Probably the same reason the image is mirrored?
'Appears to have an "edge" to me:
And it's "classmate", "Yamal"'s appears to be well--used:
They build this way since 1950s and it proved the most efficient. Look at any nuclear breaker since Lenin class.
Hope you were joking, Nully... '-)
Image flips during publishing happen frequently; doesn't change the fact that the Ural is afloat -- with this platform...
...and the aft platform...
...still attached.
I never, ever joke.
I subscribed to PopSci from the time I was about 7. I quit when it became an environmental and globull warming rag. Ditto with Natgeo.
Quit reading here:
“The Ural, and its two sister ships, are each powered by two RITM-200 icebreakers generating a total of 350 megawatts.”
The author or the proof reader does not have a single clue about the subject.
The wwii carrier my gramps was on, was slightly less than what this icebreaker weighs.
I’d guess it’s some sort of system that hauls the boat in and out of drydock from deep water.
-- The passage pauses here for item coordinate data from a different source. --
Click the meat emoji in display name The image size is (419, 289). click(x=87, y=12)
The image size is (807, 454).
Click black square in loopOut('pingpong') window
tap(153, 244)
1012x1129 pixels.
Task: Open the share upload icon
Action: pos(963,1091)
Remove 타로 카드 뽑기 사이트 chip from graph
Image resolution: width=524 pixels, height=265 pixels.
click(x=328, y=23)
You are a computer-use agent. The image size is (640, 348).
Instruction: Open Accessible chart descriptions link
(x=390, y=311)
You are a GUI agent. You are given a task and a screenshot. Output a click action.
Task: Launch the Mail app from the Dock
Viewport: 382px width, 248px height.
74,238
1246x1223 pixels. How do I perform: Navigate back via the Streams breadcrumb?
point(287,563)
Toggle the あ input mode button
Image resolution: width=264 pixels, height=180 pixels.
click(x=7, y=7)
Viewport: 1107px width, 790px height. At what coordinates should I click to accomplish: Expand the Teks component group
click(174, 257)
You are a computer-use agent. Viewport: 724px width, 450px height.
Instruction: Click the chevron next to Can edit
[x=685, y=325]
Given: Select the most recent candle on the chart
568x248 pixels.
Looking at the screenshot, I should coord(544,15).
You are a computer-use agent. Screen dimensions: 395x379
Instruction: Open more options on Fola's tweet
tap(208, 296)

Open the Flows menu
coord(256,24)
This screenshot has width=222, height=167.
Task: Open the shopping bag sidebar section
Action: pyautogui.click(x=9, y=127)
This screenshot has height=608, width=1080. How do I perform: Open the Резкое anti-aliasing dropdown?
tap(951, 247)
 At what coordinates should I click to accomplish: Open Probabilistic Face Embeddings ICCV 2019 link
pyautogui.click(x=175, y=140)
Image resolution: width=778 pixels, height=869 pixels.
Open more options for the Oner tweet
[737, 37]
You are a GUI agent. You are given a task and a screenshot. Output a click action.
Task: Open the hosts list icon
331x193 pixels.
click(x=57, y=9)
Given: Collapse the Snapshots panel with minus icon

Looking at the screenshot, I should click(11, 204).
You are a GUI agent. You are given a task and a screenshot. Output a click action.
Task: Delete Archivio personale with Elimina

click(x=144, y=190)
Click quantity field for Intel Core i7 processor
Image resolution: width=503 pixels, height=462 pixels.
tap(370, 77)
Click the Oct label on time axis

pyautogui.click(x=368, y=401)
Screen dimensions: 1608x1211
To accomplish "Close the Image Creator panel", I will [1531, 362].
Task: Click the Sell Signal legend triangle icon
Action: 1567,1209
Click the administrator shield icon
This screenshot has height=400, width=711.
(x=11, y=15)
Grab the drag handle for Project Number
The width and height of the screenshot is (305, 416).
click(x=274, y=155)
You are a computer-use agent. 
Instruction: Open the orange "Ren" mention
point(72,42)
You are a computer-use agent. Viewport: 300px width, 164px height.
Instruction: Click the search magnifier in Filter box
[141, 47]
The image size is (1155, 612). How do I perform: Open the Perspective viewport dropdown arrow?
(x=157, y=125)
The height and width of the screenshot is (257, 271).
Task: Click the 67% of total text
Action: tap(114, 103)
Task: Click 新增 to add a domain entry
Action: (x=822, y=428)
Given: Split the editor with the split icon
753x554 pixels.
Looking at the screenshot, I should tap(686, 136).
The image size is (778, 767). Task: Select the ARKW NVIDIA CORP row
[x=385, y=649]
Our USCG Polar Class Icebreakers work on that exact concept, and the props are actually designed to mill the ice through them.
The dynamic is called ‘dolphining’. You dolphin up onto the ice, crush it under the load of the ship, and then mill the ice through the prop.
Normally, we’d use the fuel as the weight. You get to 60 percent fuel capacity and you are too light to dolphin, let alone back and ram.
The Russians went nuclear, because every nuclear asset produces plutonium, and plutonium is worth $5,000 a gram.
Where’s the sidecar?
I meant down at the keel, like the black one has. The front end of the new nuke icebreaker is rounded and has no “crease” in it.
Don’t get excited ... our new ones due 2024 are the same displacement, but not nuclear, and likely lack the swimming pool and sauna found on most Russian nuke breakers.